Writing off loans affects other depositors. Banks with a large number of toxic loans tend to have a high lending rate to recover their losses, this leads to a lower deposit rate and hence lower capital formation. A low capital formation rate hinders the growth of an economy. Generally, the smaller defaulters are not given the same leeway as to the bigger defaulters. This is because smaller defaulters eventually pay back their dues due to pressure tactics used by the banks. On the other hand, bigger defaulters find it difficult to raise a second loan until their earlier loan amount is recovered. Writing off loans puts a significant tax pressure on the taxpayers. It is nothing but shifting of liability. The process of recapitalization “stings” the amount kept for public expenditure. It may give rise to social unrest and dissatisfaction among the citizens and might encourage them to evade taxes. It also increases the cost of administrating the bad loans. One major potential problem with writing off loans is that “It may become a norm”. If the government keeps writing off loans through banks other borrows may find it easy to declare themselves as bankrupt or insolvent and make their loans written off. A public sector bank controls almost seventy percent of the country’s banking assets and the bad loan ratio of the public sector banks are higher than that of private sector banks. Therefore, the cost of writing off loans is higher in public sector banks which in turn is the cost to the general public.

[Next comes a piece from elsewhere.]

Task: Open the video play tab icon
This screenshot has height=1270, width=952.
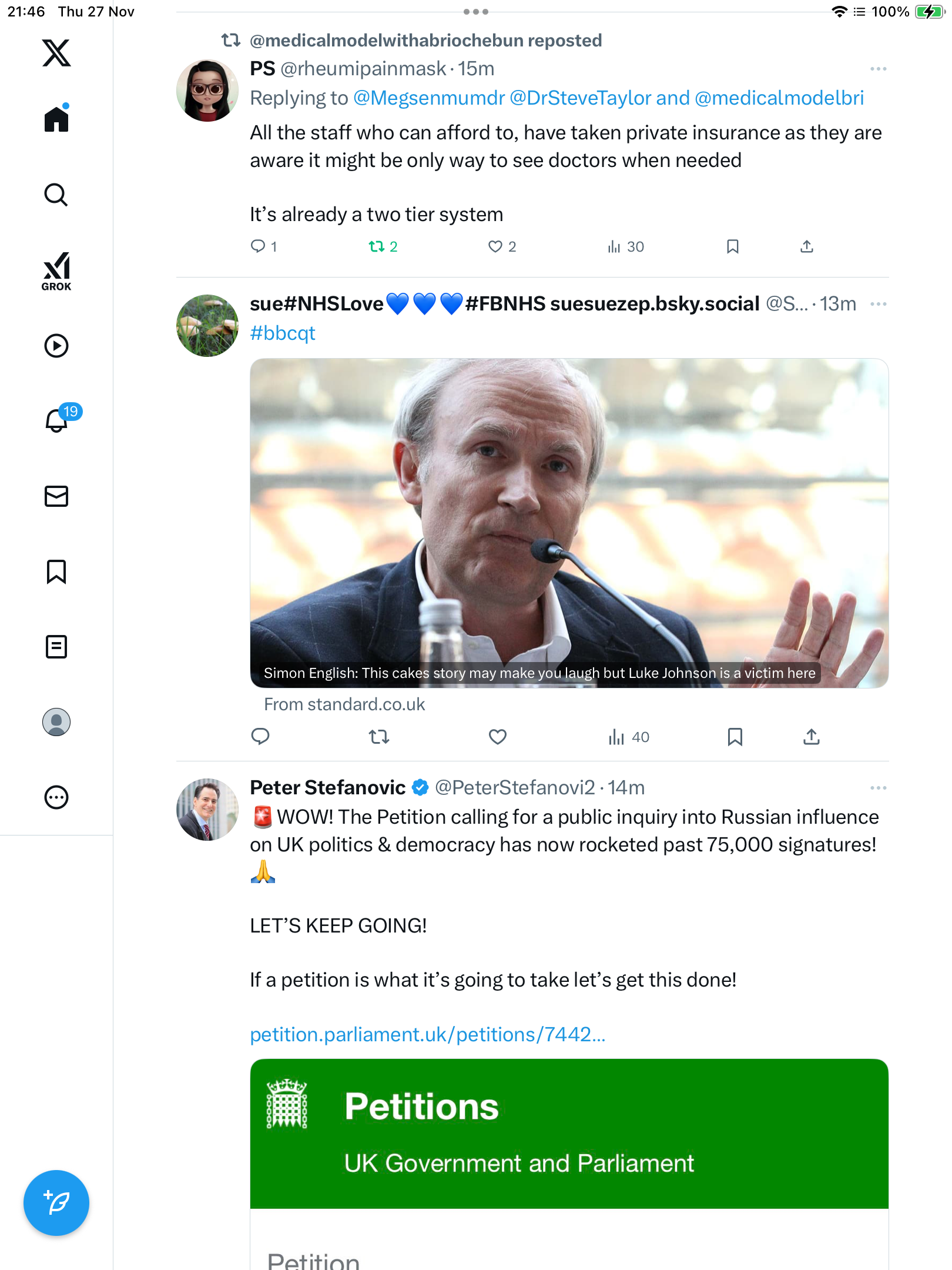Action: tap(56, 346)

Alternatives to write off loans?
Economist suggests various other tools to manage bad loans such as Lok Adalats 2001, Asset Recovery Construction Industry Limited (ARCIL), Corporate Debt Restructuring (CDR 2005), Credit Information Bureau (2000), Joint Lenders Forum (2014). However, bad loans remain a major issue of Indian banks. The government along with RBI are working rigorously to come up with various one-time settlement schemes for top defaulters before taking strict actions against them. Still, India has a long way to go when it comes to debt recovery and strengthening the banking sector. Although the government claims that write off are technical and prudential in nature, that means the government has made 100 percent provisions for it The way to the good financial health of the country is the quick recovery of toxic loans from all corporate giants and whether writing off loans is a step towards it or not will only be known as we walk further into this financial year.